Dozens of supporters of the Muslim Brotherhood were killed in clashes with security forces and political opponents on Sunday, one of the bloodiest days since the military deposed Islamist President Mohamed Mursi in July.
The death toll from the day's violence across the country rose to 53, state media said yesterday, with 271 people wounded.
The Brotherhood denies the military's claims that it incites violence and says it has nothing to do with militant activity, but further confrontations may shake Egypt this week, with Mr Mursi's supporters calling for more protests for today and Friday.
They are likely to be angered by the publication of an interview with Egypt's army chief yesterday in which he said he told Mr Mursi as long ago as February he had failed as president.
Sunday's clashes took place on the anniversary of the 1973 war with Israel - meant to have been a day of national celebration.
Authorities had warned anyone protesting against the army during the anniversary would be regarded as an agent of foreign powers, not an activist - a hardening of language that suggested authorities would take a tougher line.
The Brotherhood accused the army of staging a coup and working with security forces to eliminate the group through violence and arrests, allegations the military denies.
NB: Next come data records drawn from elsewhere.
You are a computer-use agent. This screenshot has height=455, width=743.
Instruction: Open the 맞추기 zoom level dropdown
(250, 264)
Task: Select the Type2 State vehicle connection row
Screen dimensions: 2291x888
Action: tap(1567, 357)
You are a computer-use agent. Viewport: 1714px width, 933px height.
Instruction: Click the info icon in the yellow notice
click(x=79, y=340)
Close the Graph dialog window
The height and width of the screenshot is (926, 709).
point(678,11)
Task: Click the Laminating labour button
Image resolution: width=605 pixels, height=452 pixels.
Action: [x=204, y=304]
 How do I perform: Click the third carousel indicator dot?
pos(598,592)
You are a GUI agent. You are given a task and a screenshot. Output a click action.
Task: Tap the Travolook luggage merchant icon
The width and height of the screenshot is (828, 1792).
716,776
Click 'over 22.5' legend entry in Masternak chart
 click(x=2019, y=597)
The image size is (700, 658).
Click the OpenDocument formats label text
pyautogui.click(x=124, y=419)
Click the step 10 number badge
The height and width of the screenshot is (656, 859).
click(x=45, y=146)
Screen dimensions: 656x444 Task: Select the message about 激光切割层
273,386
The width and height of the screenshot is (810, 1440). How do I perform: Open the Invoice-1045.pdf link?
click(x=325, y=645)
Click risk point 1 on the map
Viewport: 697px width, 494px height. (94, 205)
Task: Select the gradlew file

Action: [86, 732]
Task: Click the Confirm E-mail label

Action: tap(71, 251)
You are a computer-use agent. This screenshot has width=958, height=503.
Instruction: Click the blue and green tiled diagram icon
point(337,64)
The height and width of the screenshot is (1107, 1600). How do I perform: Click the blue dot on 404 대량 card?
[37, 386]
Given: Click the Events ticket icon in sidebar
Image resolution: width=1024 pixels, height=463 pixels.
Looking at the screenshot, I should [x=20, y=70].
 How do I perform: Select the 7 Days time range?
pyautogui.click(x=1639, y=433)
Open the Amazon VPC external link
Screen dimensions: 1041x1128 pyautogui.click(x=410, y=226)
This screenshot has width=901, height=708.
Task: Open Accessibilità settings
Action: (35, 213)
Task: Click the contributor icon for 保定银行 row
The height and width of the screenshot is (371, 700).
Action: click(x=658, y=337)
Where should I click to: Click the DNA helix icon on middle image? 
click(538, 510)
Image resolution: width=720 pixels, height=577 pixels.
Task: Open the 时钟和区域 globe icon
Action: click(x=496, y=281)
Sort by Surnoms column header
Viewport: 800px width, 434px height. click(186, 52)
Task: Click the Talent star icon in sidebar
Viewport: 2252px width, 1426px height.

Sinai-based militants have stepped up attacks on the security forces since the army takeover and assaults like that in Cairo's Maadi suburb fuel fears of an Islamist insurgency like one in the 1990s crushed by then-President Hosni Mubarak.
Two people were wounded in the attack on the state-owned satellite receiver station while medical sources said three were killed and 48 injured in a blast near a state security building in South Sinai.
A witness said it was caused by a car bomb.
Security sources said gunmen opened fire on the soldiers in Ismailia while they were sitting in a car at a checkpoint near the city on the Canal, a vital global trade route.
Attacks like the one in Cairo could do further damage to Egypt's vital tourism industry.
David Hartwell, a Middle East analyst at IHS Jane's, said more explosive devices seemed to be being used in the capital.
Army chief General Abdel Fattah al-Sisi, who has promised a political road-map that would lead Egypt to free and fair elections, said in the interview published yesterday that Egypt's interests differed from those of the Brotherhood.
"I told Mursi in February you failed and your project is finished," a newspaper quoted Gen Sisi as saying.
Militant attacks, including a failed assassination attempt on the interior minister in Cairo in September, are deepening the uncertainty in Egypt, along with the power struggle between the Brotherhood and the army-backed government.
Neither side seems willing to pursue reconciliation, raising the possibility of protracted tensions.
Almost daily attacks by al Qaeda-inspired militants in the Sinai have killed more than 100 members of the security forces since early July.